TASK DETAILS
Would you print all of the entries word for word?

---- INPUT RECORDS

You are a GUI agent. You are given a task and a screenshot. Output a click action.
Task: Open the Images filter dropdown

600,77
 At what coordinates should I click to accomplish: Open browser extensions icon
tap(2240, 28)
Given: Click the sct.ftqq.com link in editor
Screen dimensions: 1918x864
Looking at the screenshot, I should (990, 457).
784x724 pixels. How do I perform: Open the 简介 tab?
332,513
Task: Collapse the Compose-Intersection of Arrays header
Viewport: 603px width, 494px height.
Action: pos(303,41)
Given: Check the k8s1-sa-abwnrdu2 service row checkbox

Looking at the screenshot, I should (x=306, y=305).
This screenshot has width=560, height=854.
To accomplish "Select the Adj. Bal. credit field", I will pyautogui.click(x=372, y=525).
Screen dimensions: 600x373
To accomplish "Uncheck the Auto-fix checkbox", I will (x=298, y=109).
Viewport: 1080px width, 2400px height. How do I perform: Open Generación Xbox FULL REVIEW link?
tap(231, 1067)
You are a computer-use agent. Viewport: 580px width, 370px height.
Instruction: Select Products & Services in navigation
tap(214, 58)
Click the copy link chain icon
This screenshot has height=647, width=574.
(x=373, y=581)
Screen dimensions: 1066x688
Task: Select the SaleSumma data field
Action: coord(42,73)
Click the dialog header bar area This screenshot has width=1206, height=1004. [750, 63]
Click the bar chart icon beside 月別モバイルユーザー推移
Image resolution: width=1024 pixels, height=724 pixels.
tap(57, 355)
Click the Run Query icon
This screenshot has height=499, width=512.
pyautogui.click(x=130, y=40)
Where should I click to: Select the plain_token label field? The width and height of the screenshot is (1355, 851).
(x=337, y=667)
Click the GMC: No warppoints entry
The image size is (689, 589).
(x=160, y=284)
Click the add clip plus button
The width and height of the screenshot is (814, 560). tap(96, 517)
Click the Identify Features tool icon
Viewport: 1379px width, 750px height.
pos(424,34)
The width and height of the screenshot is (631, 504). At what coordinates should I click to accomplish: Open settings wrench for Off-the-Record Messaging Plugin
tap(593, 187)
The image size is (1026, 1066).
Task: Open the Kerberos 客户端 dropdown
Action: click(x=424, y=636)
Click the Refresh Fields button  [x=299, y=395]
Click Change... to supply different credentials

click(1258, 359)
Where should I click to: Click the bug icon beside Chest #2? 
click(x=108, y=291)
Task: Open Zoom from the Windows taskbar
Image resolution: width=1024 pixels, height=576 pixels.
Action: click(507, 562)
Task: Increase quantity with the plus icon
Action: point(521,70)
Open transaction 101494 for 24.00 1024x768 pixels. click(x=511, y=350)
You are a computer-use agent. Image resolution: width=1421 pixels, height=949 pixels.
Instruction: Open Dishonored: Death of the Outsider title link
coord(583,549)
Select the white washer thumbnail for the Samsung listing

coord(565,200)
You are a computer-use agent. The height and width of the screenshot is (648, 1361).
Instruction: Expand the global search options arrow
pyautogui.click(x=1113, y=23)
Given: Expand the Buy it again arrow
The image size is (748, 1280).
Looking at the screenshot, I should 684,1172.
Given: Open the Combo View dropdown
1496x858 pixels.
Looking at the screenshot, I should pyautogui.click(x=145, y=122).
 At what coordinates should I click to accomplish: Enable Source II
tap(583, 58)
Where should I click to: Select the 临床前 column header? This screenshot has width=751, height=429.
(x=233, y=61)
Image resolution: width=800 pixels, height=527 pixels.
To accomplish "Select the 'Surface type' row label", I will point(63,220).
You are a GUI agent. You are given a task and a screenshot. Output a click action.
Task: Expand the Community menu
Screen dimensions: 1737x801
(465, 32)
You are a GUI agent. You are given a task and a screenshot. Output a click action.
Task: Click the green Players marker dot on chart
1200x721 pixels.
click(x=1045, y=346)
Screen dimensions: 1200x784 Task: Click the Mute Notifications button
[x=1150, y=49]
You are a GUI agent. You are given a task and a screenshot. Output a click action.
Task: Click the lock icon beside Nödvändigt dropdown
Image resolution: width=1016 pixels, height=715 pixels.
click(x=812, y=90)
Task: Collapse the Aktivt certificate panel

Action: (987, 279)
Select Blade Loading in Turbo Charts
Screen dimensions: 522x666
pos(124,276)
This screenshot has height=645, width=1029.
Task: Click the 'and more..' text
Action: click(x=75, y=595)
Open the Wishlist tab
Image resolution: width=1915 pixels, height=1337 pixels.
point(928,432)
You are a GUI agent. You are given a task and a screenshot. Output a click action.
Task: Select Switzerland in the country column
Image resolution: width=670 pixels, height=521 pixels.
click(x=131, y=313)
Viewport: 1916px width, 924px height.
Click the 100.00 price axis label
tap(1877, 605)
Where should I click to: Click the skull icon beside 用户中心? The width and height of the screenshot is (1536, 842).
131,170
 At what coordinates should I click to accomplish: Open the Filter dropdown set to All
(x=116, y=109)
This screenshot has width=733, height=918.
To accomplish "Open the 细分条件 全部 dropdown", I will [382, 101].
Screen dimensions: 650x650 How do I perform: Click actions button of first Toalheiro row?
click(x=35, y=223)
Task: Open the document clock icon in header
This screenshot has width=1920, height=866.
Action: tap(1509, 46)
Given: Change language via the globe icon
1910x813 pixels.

--------

ANSWER TO THIS EXERCISE
You are a GUI agent. You are given a task and a screenshot. Output a click action.
Task: Open the Images filter dropdown

600,77
 At what coordinates should I click to accomplish: Open browser extensions icon
tap(2240, 28)
Given: Click the sct.ftqq.com link in editor
Screen dimensions: 1918x864
Looking at the screenshot, I should (990, 457).
784x724 pixels. How do I perform: Open the 简介 tab?
332,513
Task: Collapse the Compose-Intersection of Arrays header
Viewport: 603px width, 494px height.
Action: pos(303,41)
Given: Check the k8s1-sa-abwnrdu2 service row checkbox

Looking at the screenshot, I should (x=306, y=305).
This screenshot has width=560, height=854.
To accomplish "Select the Adj. Bal. credit field", I will pyautogui.click(x=372, y=525).
Screen dimensions: 600x373
To accomplish "Uncheck the Auto-fix checkbox", I will (x=298, y=109).
Viewport: 1080px width, 2400px height. How do I perform: Open Generación Xbox FULL REVIEW link?
tap(231, 1067)
You are a computer-use agent. Viewport: 580px width, 370px height.
Instruction: Select Products & Services in navigation
tap(214, 58)
Click the copy link chain icon
This screenshot has height=647, width=574.
(x=373, y=581)
Screen dimensions: 1066x688
Task: Select the SaleSumma data field
Action: coord(42,73)
Click the dialog header bar area This screenshot has width=1206, height=1004. [750, 63]
Click the bar chart icon beside 月別モバイルユーザー推移
Image resolution: width=1024 pixels, height=724 pixels.
tap(57, 355)
Click the Run Query icon
This screenshot has height=499, width=512.
pyautogui.click(x=130, y=40)
Where should I click to: Select the plain_token label field? The width and height of the screenshot is (1355, 851).
(x=337, y=667)
Click the GMC: No warppoints entry
The image size is (689, 589).
(x=160, y=284)
Click the add clip plus button
The width and height of the screenshot is (814, 560). tap(96, 517)
Click the Identify Features tool icon
Viewport: 1379px width, 750px height.
pos(424,34)
The width and height of the screenshot is (631, 504). At what coordinates should I click to accomplish: Open settings wrench for Off-the-Record Messaging Plugin
tap(593, 187)
The image size is (1026, 1066).
Task: Open the Kerberos 客户端 dropdown
Action: click(x=424, y=636)
Click the Refresh Fields button  [x=299, y=395]
Click Change... to supply different credentials

click(1258, 359)
Where should I click to: Click the bug icon beside Chest #2? 
click(x=108, y=291)
Task: Open Zoom from the Windows taskbar
Image resolution: width=1024 pixels, height=576 pixels.
Action: click(507, 562)
Task: Increase quantity with the plus icon
Action: point(521,70)
Open transaction 101494 for 24.00 1024x768 pixels. click(x=511, y=350)
You are a computer-use agent. Image resolution: width=1421 pixels, height=949 pixels.
Instruction: Open Dishonored: Death of the Outsider title link
coord(583,549)
Select the white washer thumbnail for the Samsung listing

coord(565,200)
You are a computer-use agent. The height and width of the screenshot is (648, 1361).
Instruction: Expand the global search options arrow
pyautogui.click(x=1113, y=23)
Given: Expand the Buy it again arrow
The image size is (748, 1280).
Looking at the screenshot, I should 684,1172.
Given: Open the Combo View dropdown
1496x858 pixels.
Looking at the screenshot, I should pyautogui.click(x=145, y=122).
 At what coordinates should I click to accomplish: Enable Source II
tap(583, 58)
Where should I click to: Select the 临床前 column header? This screenshot has width=751, height=429.
(x=233, y=61)
Image resolution: width=800 pixels, height=527 pixels.
To accomplish "Select the 'Surface type' row label", I will point(63,220).
You are a GUI agent. You are given a task and a screenshot. Output a click action.
Task: Expand the Community menu
Screen dimensions: 1737x801
(465, 32)
You are a GUI agent. You are given a task and a screenshot. Output a click action.
Task: Click the green Players marker dot on chart
1200x721 pixels.
click(x=1045, y=346)
Screen dimensions: 1200x784 Task: Click the Mute Notifications button
[x=1150, y=49]
You are a GUI agent. You are given a task and a screenshot. Output a click action.
Task: Click the lock icon beside Nödvändigt dropdown
Image resolution: width=1016 pixels, height=715 pixels.
click(x=812, y=90)
Task: Collapse the Aktivt certificate panel

Action: (987, 279)
Select Blade Loading in Turbo Charts
Screen dimensions: 522x666
pos(124,276)
This screenshot has height=645, width=1029.
Task: Click the 'and more..' text
Action: click(x=75, y=595)
Open the Wishlist tab
Image resolution: width=1915 pixels, height=1337 pixels.
point(928,432)
You are a GUI agent. You are given a task and a screenshot. Output a click action.
Task: Select Switzerland in the country column
Image resolution: width=670 pixels, height=521 pixels.
click(x=131, y=313)
Viewport: 1916px width, 924px height.
Click the 100.00 price axis label
tap(1877, 605)
Where should I click to: Click the skull icon beside 用户中心? The width and height of the screenshot is (1536, 842).
131,170
 At what coordinates should I click to accomplish: Open the Filter dropdown set to All
(x=116, y=109)
This screenshot has width=733, height=918.
To accomplish "Open the 细分条件 全部 dropdown", I will [382, 101].
Screen dimensions: 650x650 How do I perform: Click actions button of first Toalheiro row?
click(x=35, y=223)
Task: Open the document clock icon in header
This screenshot has width=1920, height=866.
Action: tap(1509, 46)
Given: Change language via the globe icon
1910x813 pixels.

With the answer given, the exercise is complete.